>> start PAGE EXCERPT

SBA to borrowers: Drop dead!
SBA to borrowers: Drop dead!
Bill Gossett, a banker in South Carolina, had been working with a client on a Small Business Administration loan application for three months. The entrepreneur hoped to borrow $785,000 to open a fast-food franchise. Just to make sure all went smoothly, Gossett, who is president of Island Community Bank in Beaufort, decided to hand-deliver the application to the local SBA office on Jan. 7. What he found there shocked him. "They wouldn't accept the application," says Gossett. "They basically had a 'closed for business' sign in the window."
This was no fluke. In an e-mail sent out on the evening of Jan. 6, the SBA announced that 7(a) loans were going on indefinite "holiday." Through the program, the agency's most popular, the SBA backs loans for thousands of small businesses that have a hard time raising money through conventional means. The e-mail also announced that the SBA would return or discard any applications that hadn't been approved. The unprecedented shutdown was stunning given what the Bush administration likes to say about its relationship with small business. Speaking to a group of women entrepreneurs two days after the shutdown, the President himself said, "Make no mistake about it, the role of government is to create the architecture in which people are willing to take risk." That the government had placed in limbo more than 1,000 small-business loans for more than $500 million was not mentioned.

>> end PAGE EXCERPT
>> start SUPPLIED MATERIAL

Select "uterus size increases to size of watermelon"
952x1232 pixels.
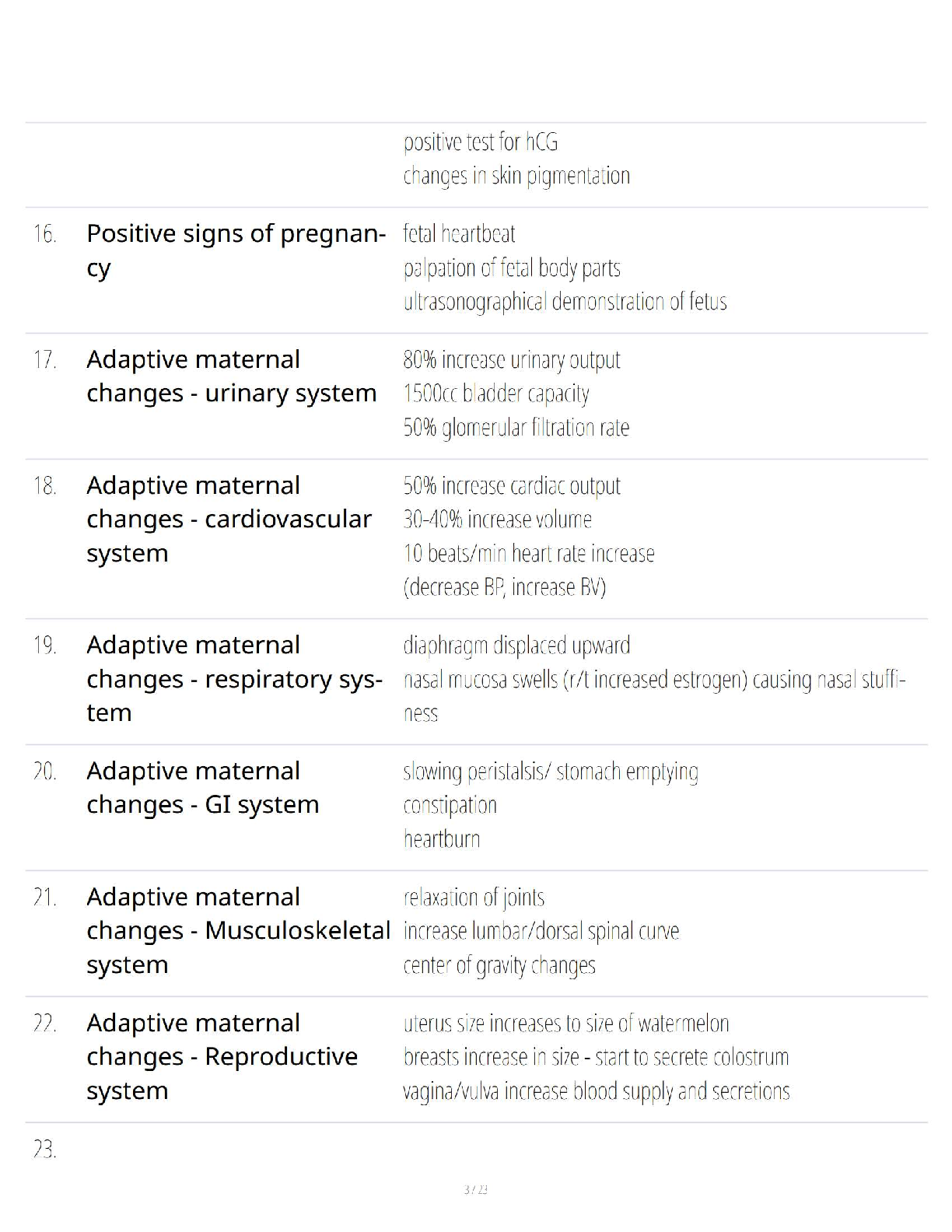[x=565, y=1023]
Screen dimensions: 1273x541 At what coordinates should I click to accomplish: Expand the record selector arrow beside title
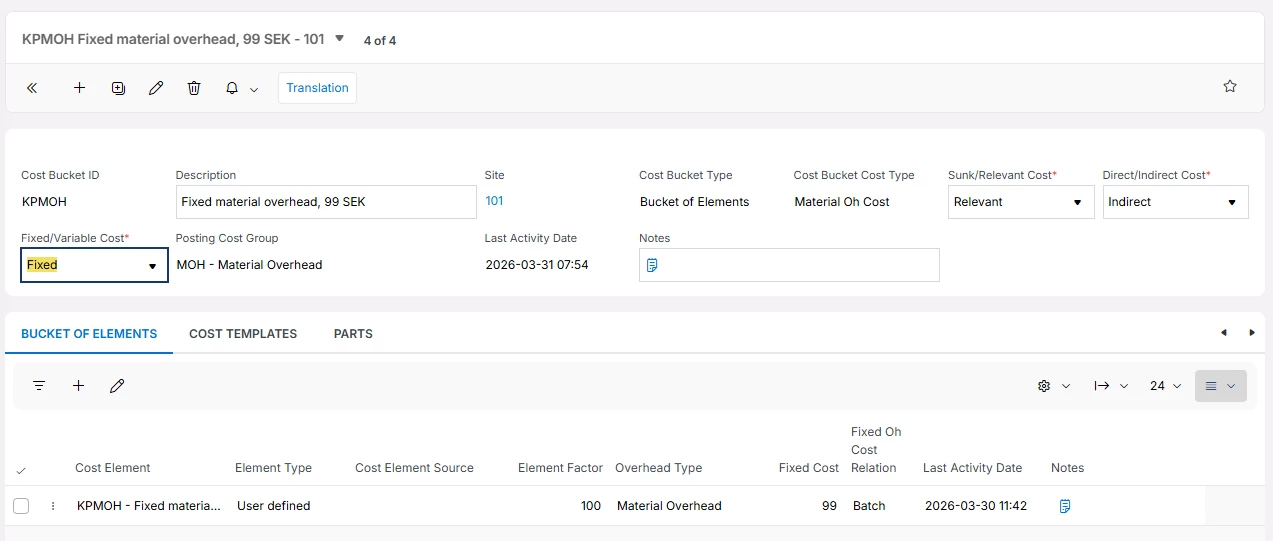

>> end SUPPLIED MATERIAL

SET TASK: Carry on the article about the SBA halting its 7(a) loans, starting right after the sentence ending "was not mentioned."

THE ANSWER:
Elsewhere, however, reaction to the holiday ranged from disbelief to outrage. One banker interviewed described her bank as "in a quandry," while another speculated that some institutions might be so soured by the experience that they would drop 7(a) lending entirely. Members of Congress from both parties, caught off-guard by the announcement, wrote letters of protest to SBA administrator Hector Barreto. Sen. Olympia Snowe of Maine, the Republican who chairs the Senate's small-business committee, complained that she had not been forewarned of the shutdown as required by law. And in a statement to Inc., Sen. John Kerry of Massachusetts, who also serves on the committee, blasted the agency for "neglecting its commitment to the small businesses that badly need access to capital."
"That the SBA shut down its most important loan program is outrageous."
-Rep. Nydia Velazquez (D-N.Y.), member of the house small-business committee
The catalyst for the crisis turns out to have been a surge in applications in the final three months of 2003. In late December, the SBA announced that it intended to cut the maximum amount one could borrow by more than half, from $2 million to $750,000--effective Jan. 8. The agency has instituted this kind of cap before. In fact, for nearly half of 2003, banks could only approve 7(a) loans for $500,000 or less. Neither lenders nor borrowers like the lowered cap. Considering all of the paperwork, entrepreneurs feel they should be able to borrow more. Banks argue that larger loans tend to be more secure. They also note that larger loans generate larger fees, which in turn help both them and the SBA cover the costs of making smaller loans.
Establishing the Jan. 8 end date for large loans had an ironic effect. Intended to preserve rapidly depleting funds, the impending cap precipitated such a flood of applications that the program was in danger of running out of money. To keep it afloat, Barreto shut it down.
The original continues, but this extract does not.